Hormone lassen Frauen verrückt spielen
Professor Manfred Hassebrauck analysiert in seinem Buch »Alles über die Liebe« unser nur scheinbar zivilisiertes Paarungsverhalten. Die Untreue bei Männern, um Gene zu streuen, ist nicht gerade eine brandneue Entdeckung. Doch warum gehen Frauen fremd? Wirklich nur, weil sie das große Gefühlskino vermissen? Oder um sexuelle Defizite auszugleichen? Falsch. Auch Frauen bergen die uralte, genetisch verankerte Fähigkeit zur Untreue in ihrem Wesen, und zwar um möglichst schöne, gesunde Kinder zu bekommen. Natürlich nicht bewusst. Hier führen allein Instinkt und Trieb die Regie.Hassebrauck nennt das den »genetischen Einkaufsbummel«, bei dem Frauen unabhängig von Status, Herkunft oder Intelligenzgrad des Mannes nach gutem biologischen Samenspender-Material suchen. Gleichzeitig wird die Basisbeziehung gepflegt und geschützt, um ein stabiles Familienumfeld für etwaigen Nachwuchs zu schaffen. Sind Samenspender und Partner identisch, braucht das Paar sich kaum Gedanken über weibliche Untreue zu machen. Doch handelt es sich beim Partner um einen eher defensiven, femininen Typ Mann, ist der weibliche Ausbruch schon fast vorprogrammiert. Nicht weil Verliebtheit und Schmetterlinge die Dame in fremde Schlafzimmer locken, sondern aus hormonellen Gründen.
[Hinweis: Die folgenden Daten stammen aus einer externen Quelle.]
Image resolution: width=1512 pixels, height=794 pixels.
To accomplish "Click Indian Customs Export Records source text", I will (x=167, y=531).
Während der fruchtbaren Tage im Monatszyklus einer Frau, die ja nur wenige Stunden lang andauern, wird vermehrt das Lusthormon Östradiol ausgeschüttet. Es verwandelt, in genügend hoher Dosis, auch die sanfteste Frau vorübergehend in einen lüsternen Vamp, dessen Denken den ganzen Tag um Sex kreist (und nein, dieses Hormon gibts nicht als Pille zu kaufen:-)
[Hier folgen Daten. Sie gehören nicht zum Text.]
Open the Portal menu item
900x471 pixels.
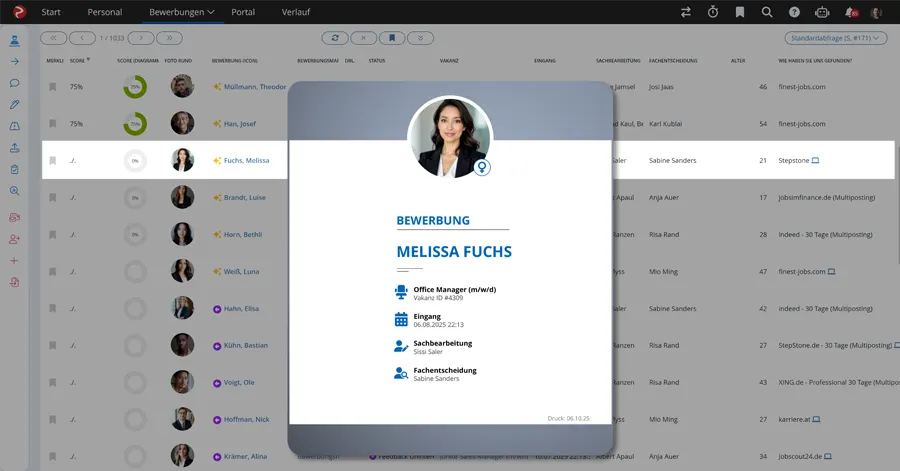coord(242,12)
Begegnet eine Frau während dieser »heißen« Stunden einem Mann, der in ihr urzeitlich vordefiniertes Beuteschema vom starken, dominanten Samenspender passt, kann es innerhalb kürzester Zeit zum One-Night-Stand kommen. Und weil die Natur scheinbar einen gewissen Sinn für Humor besitzt, gibt es bei Männern einen Botenstoff, welches sie mit schlafwandlerischer Sicherheit erkennen lassen, ob sich eine Frau gerade im Östradiol-Rausch befindet und sich daher als One-Night-Stand-Partnerin ideal eignet.
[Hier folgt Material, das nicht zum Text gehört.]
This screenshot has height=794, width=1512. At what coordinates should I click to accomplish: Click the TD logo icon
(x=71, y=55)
Die Psychologin Kristina M. Durante von der Universität Texas in Austin erforschte das Lusthormon und fand heraus: Es gibt Frauen, die von Natur aus mit einem hohen Östradiol-Pegel ausgestattet sind. Diese Frauen wirken grundsätzlich attraktiver und sind sexuell aktiver als ihre Geschlechtsgenossinnen mit geringeren Östradiol-Werten. Diese Erkenntnis wurde auch im Fachmagazin »Biology Letter« der Royal Society veröffentlicht und sorgte für entsprechenden Wirbel. Weil damit bewiesen wäre, dass sexuelle Aktivität keine freie Kopfentscheidung ist, sondern in direktem Zusammenhang zum genetisch festgelegten Östradiol-Spiegel steht.